Ciò che ha accomunato i festival in questi decenni, specie dopo l’avvento della televisione, sono gli schieramenti popolari che, da fenomeno goliardico, raggiungere scontri d’opinione fra fazioni tifose dei diversi concorrenti. Fino al limite del rispettivo gradimento, il confronto è un’espressione gradevole che offre, inoltre, l’immagine del pensiero popolare in tema di usi e costumi. Quello che diviene sgradevole, come in ogni occasione, sono gli eccessi rappresentati dalle interferenze politiche anche in ambiti come quello musicale, dal quale dovrebbero essere assolutamente estranee, quindi, pressioni governative e antigovernative e, con esse, tutto il seguito di sostenitori e operatori della comunicazione di parte. Come se non fossero già inutili e superflui, ai critici di professione e improvvisati si aggiungono quelli onnipresenti, specie sui social, che abbondantemente oltre le proprie competenze si esprimono con la stessa saccenza, in tema artistico, come in quello politico, ingegneristico, scolastico, sanitario, scientifico e ogni argomento scibile. Per il diritto di libera espressione, questo è assolutamente lecito e tranquillamente tollerabile, almeno sino a quando non diviene un metodo per trasformare i pareri in attacchi offensivi e discriminanti.
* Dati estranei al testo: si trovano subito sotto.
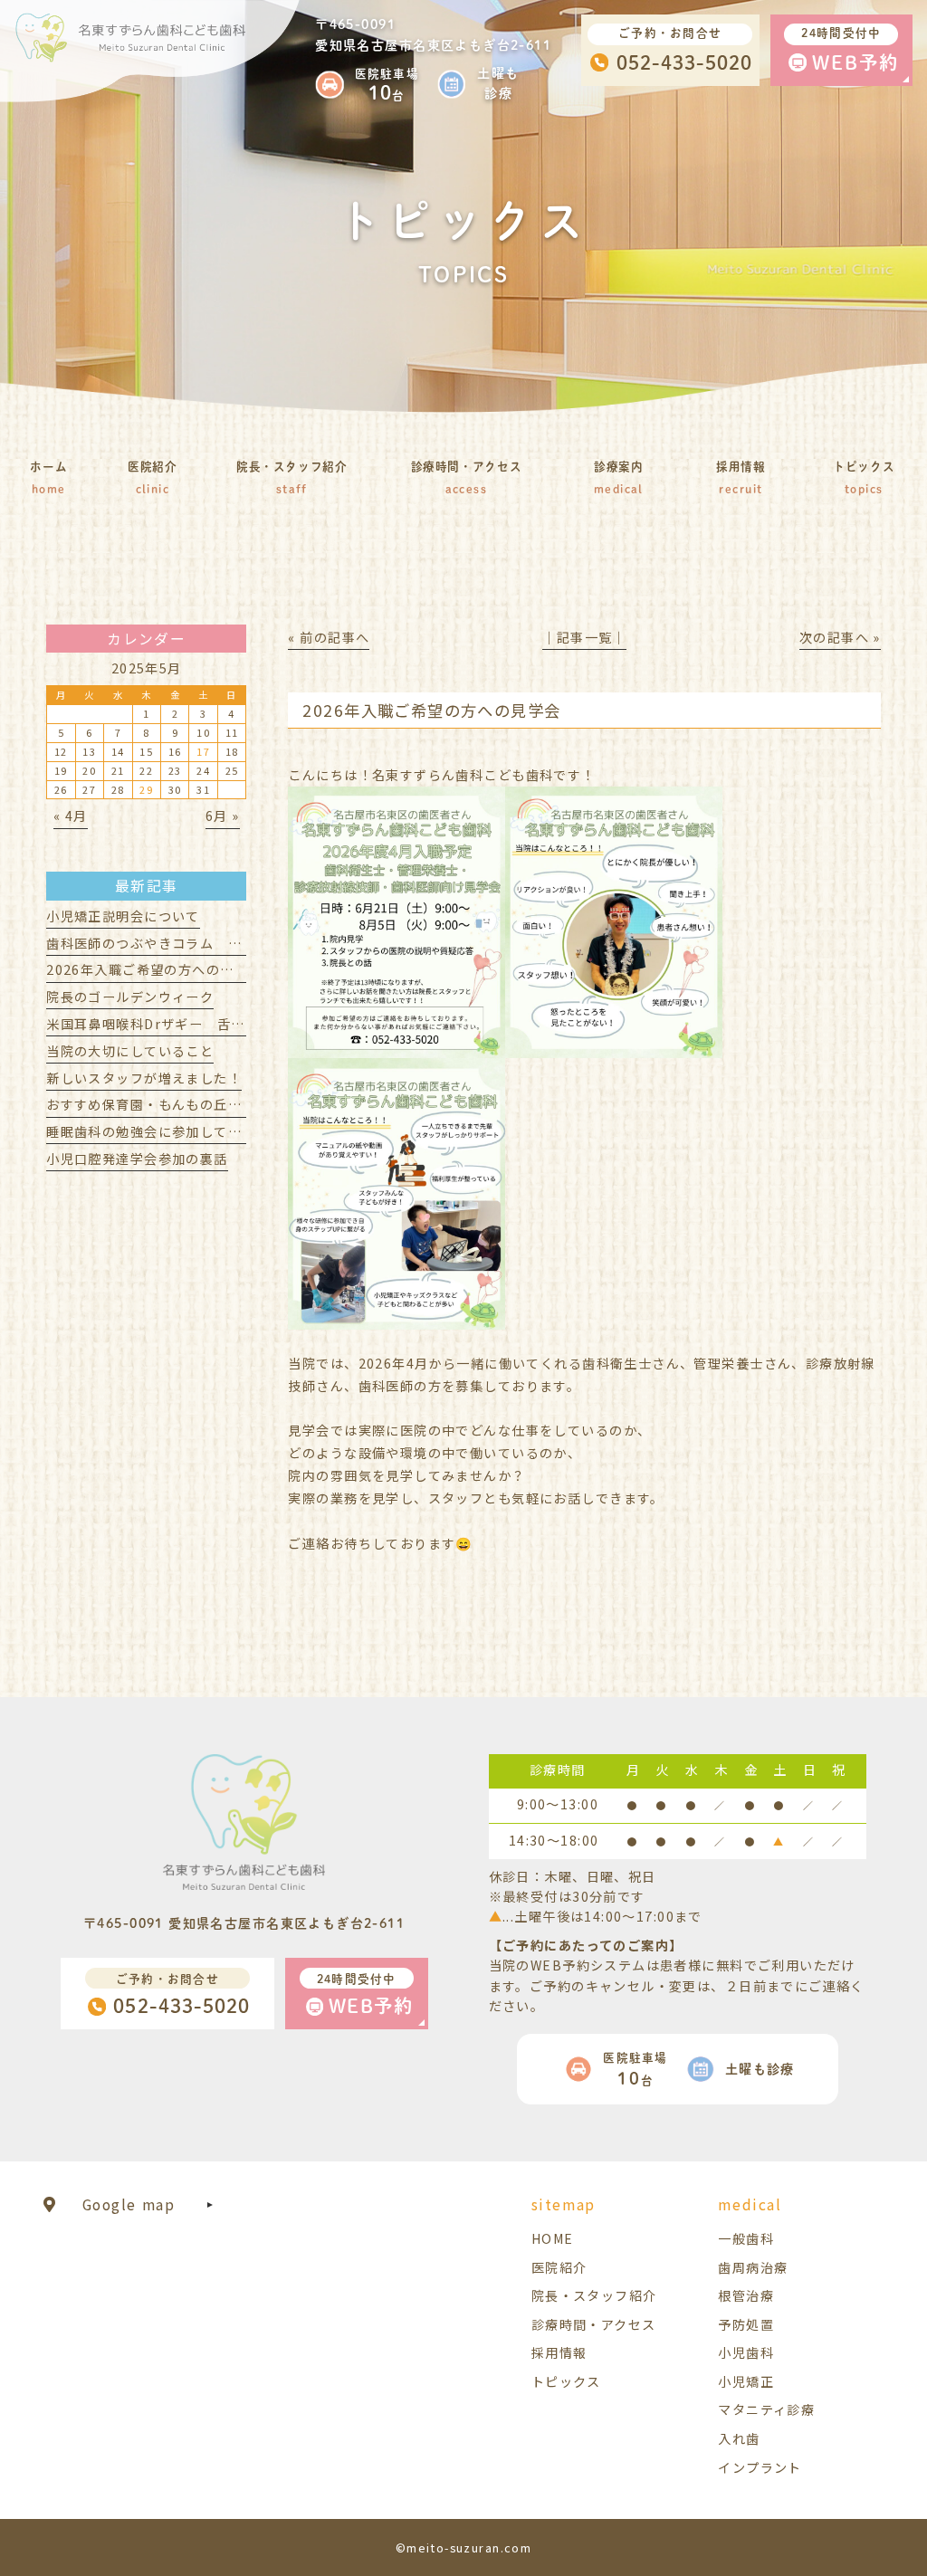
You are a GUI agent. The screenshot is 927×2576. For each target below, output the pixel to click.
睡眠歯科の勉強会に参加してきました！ (172, 1131)
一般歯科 (746, 2238)
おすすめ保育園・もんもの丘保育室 (158, 1104)
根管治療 (746, 2295)
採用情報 (559, 2352)
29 (146, 789)
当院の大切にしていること (130, 1051)
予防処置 (746, 2324)
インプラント (760, 2467)
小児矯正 (746, 2381)
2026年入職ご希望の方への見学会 (154, 969)
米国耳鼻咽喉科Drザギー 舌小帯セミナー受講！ (201, 1024)
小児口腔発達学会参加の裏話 (136, 1159)
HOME (552, 2238)
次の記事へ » (840, 637)
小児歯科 (746, 2352)
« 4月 (70, 815)
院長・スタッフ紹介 (594, 2295)
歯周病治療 (753, 2267)
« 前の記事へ (328, 637)
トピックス (566, 2381)
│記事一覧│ (584, 637)
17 (203, 751)
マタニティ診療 (766, 2409)
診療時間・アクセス (593, 2324)
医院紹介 (559, 2267)
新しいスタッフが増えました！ (144, 1078)
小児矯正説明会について (123, 916)
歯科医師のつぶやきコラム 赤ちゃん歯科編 (185, 943)
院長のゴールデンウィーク (130, 996)
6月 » (222, 815)
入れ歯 (739, 2438)
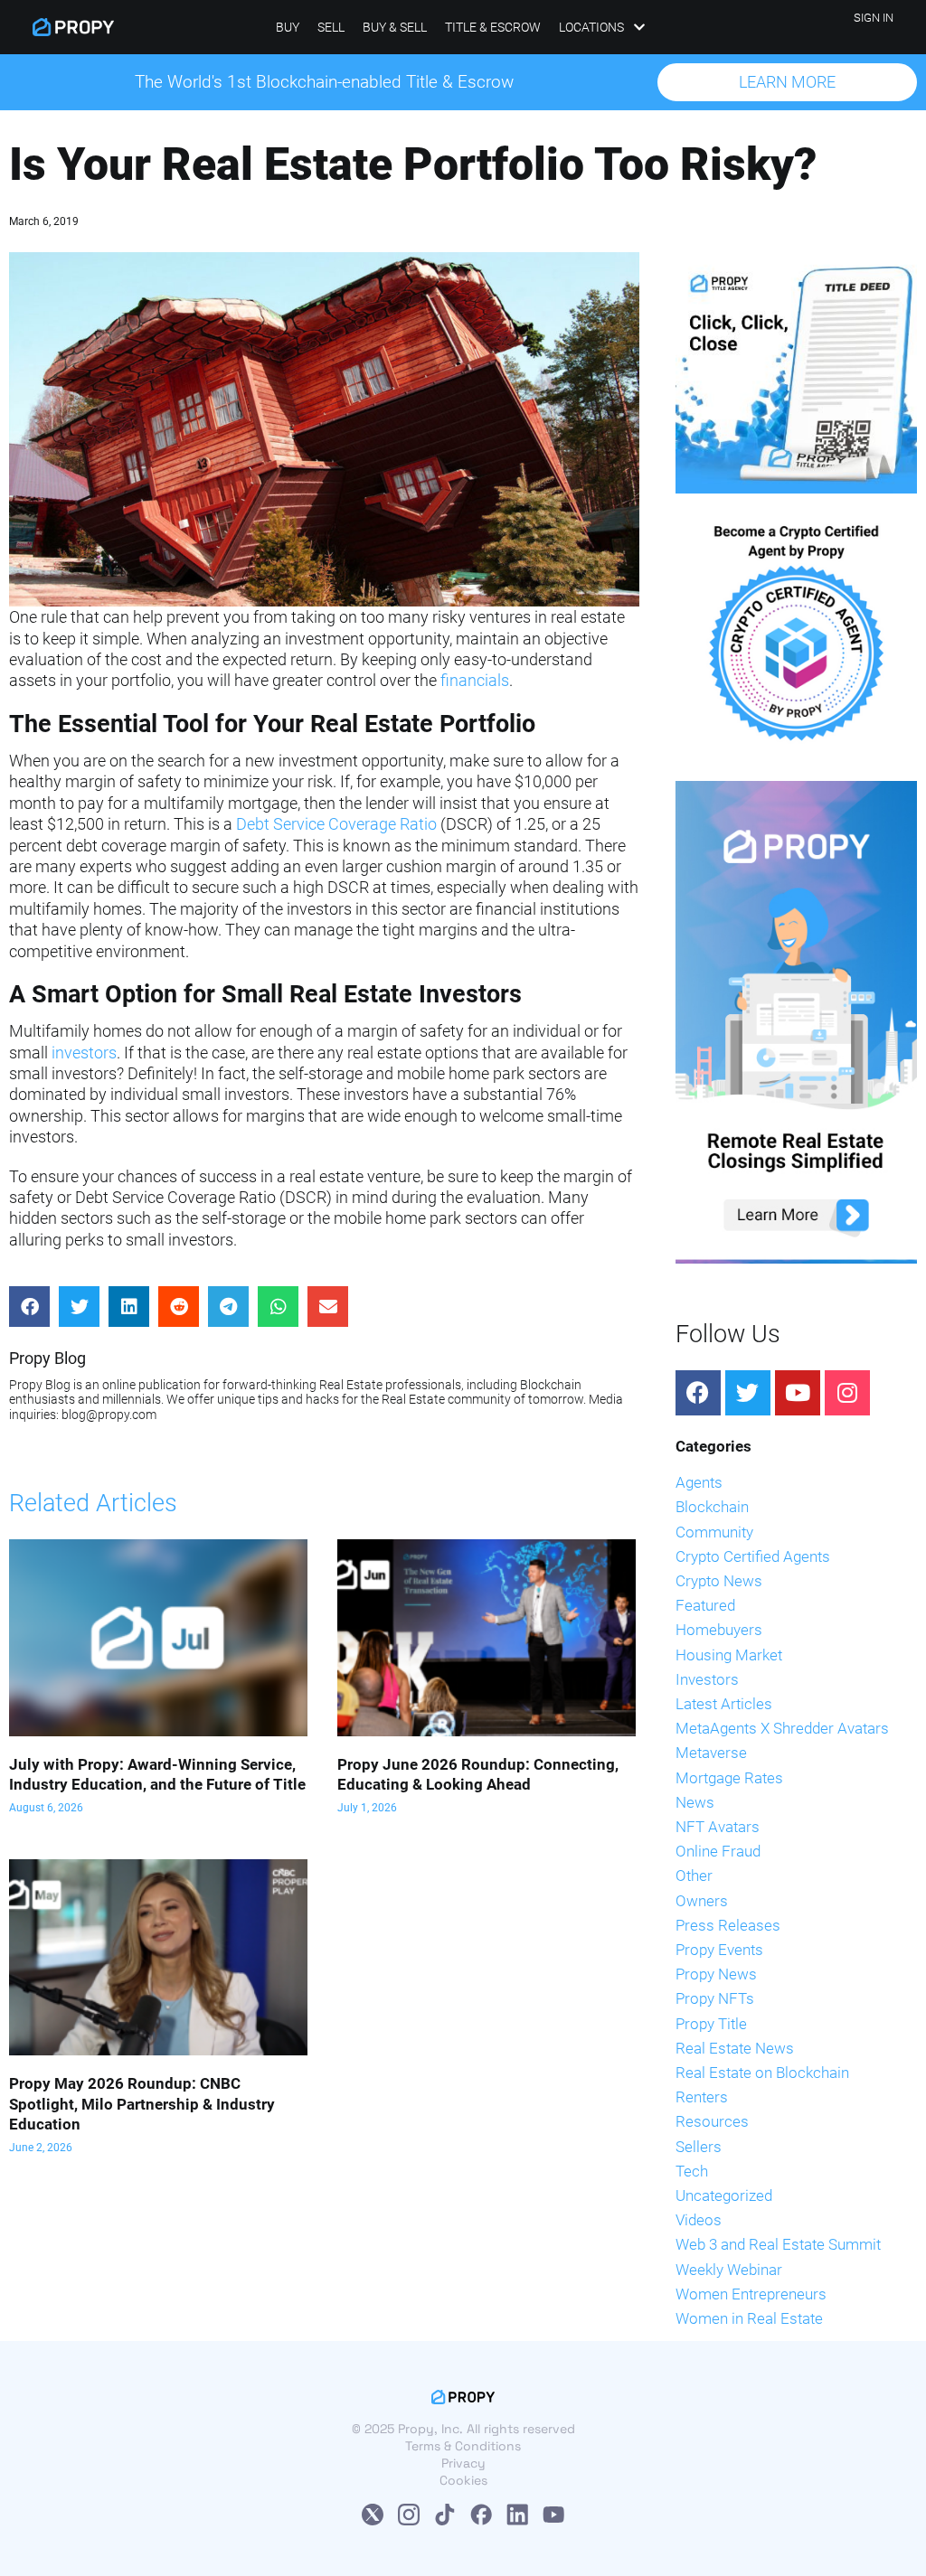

Partendo dal presupposto che musica e canto appartengono alle Arti e, quindi, sono libere espressioni dell’estro evolutosi in spettacolo, è lecito esternare il proprio consenso o dissenso e anche motivarlo, ma non l’accanimento finalizzato alla distruzione di manifestazioni finalizzate alla positività. Inoltre, chi estremizza la propria espressione, appartiene alle categorie sociali povere di argomenti che tentano di emergere adoperando l’odio come strumento per dare sfogo alle proprie frustrazioni. Quelli che avrebbero voluto ma non hanno fatto. C’è, invece, chi si accanisce scientemente contro gli artisti fuori dai propri schemi, per assecondare un preciso progetto politico che richiede il massimo coinvolgimento di sostenitori condizionabili. Nell’uno e nell’altro caso, emerge che i latrati contro le vittime di turno, artisti o ospiti del Festival di Sanremo, provengono sempre da chi, al massimo, sa suonare il citofono.